▸ **Problem statement**
Every line that contains the word "computer" is to be copied from the listing.

☆ ☆ ☆

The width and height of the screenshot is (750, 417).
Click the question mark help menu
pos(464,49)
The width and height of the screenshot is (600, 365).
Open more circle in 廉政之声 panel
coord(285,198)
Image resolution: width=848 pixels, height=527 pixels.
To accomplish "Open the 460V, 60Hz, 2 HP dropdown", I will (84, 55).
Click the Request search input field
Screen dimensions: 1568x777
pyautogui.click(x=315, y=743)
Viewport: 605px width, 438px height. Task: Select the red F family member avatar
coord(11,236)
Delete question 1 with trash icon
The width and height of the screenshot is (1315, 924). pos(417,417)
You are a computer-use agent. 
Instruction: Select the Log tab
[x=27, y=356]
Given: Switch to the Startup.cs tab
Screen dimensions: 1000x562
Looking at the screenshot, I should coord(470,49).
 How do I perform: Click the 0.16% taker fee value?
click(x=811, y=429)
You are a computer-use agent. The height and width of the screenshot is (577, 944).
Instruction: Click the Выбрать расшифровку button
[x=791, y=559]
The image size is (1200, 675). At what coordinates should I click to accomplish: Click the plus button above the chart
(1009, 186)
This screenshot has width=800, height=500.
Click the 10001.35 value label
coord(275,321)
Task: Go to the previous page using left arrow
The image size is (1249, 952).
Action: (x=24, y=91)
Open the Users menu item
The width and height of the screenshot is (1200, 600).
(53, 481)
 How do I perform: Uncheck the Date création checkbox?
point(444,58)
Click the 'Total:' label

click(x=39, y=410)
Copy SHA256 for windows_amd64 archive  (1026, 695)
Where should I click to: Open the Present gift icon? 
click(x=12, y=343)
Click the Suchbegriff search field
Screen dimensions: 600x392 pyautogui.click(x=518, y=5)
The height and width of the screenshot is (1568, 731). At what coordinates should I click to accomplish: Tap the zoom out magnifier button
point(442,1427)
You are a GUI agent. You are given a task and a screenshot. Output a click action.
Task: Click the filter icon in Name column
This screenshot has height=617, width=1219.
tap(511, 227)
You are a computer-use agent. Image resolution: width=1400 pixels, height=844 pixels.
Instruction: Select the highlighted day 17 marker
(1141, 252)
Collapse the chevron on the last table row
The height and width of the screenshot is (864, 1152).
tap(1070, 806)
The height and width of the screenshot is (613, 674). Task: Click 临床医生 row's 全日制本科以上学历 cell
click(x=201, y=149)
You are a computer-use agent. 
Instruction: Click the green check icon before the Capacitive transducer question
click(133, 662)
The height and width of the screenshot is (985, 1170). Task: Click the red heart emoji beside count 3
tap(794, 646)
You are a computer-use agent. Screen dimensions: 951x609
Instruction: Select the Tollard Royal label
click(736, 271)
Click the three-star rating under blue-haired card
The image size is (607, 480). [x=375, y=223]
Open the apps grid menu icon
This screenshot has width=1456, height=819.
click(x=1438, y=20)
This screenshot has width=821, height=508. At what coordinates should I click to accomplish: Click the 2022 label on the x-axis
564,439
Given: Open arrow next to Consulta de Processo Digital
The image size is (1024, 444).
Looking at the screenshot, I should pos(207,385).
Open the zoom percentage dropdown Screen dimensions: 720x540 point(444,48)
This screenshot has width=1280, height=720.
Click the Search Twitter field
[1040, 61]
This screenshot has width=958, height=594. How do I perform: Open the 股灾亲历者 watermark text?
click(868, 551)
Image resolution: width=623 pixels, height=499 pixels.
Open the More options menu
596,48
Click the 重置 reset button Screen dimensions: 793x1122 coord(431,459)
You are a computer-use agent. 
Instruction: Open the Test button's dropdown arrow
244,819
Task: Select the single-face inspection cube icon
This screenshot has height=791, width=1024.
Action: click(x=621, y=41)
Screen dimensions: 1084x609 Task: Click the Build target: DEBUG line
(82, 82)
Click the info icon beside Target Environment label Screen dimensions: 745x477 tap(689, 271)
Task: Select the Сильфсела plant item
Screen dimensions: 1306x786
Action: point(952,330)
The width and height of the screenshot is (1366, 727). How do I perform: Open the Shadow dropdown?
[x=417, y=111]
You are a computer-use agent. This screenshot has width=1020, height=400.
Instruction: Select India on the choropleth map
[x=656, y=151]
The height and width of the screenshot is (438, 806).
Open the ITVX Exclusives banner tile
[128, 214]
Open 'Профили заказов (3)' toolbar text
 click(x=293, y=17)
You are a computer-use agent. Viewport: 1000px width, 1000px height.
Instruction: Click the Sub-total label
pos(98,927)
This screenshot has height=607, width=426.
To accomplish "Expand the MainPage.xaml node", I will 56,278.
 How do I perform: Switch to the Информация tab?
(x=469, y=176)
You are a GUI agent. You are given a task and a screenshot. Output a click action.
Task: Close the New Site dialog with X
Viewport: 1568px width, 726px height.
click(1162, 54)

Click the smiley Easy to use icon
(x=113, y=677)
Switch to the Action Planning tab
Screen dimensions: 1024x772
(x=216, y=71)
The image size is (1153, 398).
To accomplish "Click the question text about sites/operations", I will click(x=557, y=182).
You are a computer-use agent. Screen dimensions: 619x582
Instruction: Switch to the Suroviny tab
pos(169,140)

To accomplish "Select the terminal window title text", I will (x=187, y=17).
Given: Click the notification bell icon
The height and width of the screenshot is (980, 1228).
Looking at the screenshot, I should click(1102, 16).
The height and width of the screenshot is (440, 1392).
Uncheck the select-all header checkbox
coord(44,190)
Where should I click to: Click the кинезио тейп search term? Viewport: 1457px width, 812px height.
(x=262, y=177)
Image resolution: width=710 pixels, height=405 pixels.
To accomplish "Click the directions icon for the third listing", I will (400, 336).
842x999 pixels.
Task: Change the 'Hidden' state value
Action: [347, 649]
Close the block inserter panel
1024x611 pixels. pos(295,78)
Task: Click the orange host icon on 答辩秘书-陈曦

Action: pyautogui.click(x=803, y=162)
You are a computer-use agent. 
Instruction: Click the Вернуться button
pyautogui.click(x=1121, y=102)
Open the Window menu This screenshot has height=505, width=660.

☆ ☆ ☆

▸ **Output for this task**
You are a computer-use agent. 
You are a computer-use agent. The height and width of the screenshot is (577, 944).
You are a computer-use agent. Image resolution: width=1400 pixels, height=844 pixels.
You are a computer-use agent. 
You are a computer-use agent. Screen dimensions: 951x609
You are a computer-use agent. 
You are a computer-use agent. This screenshot has width=1020, height=400.
You are a computer-use agent. Viewport: 1000px width, 1000px height.
You are a computer-use agent. Screen dimensions: 619x582
You are a computer-use agent. 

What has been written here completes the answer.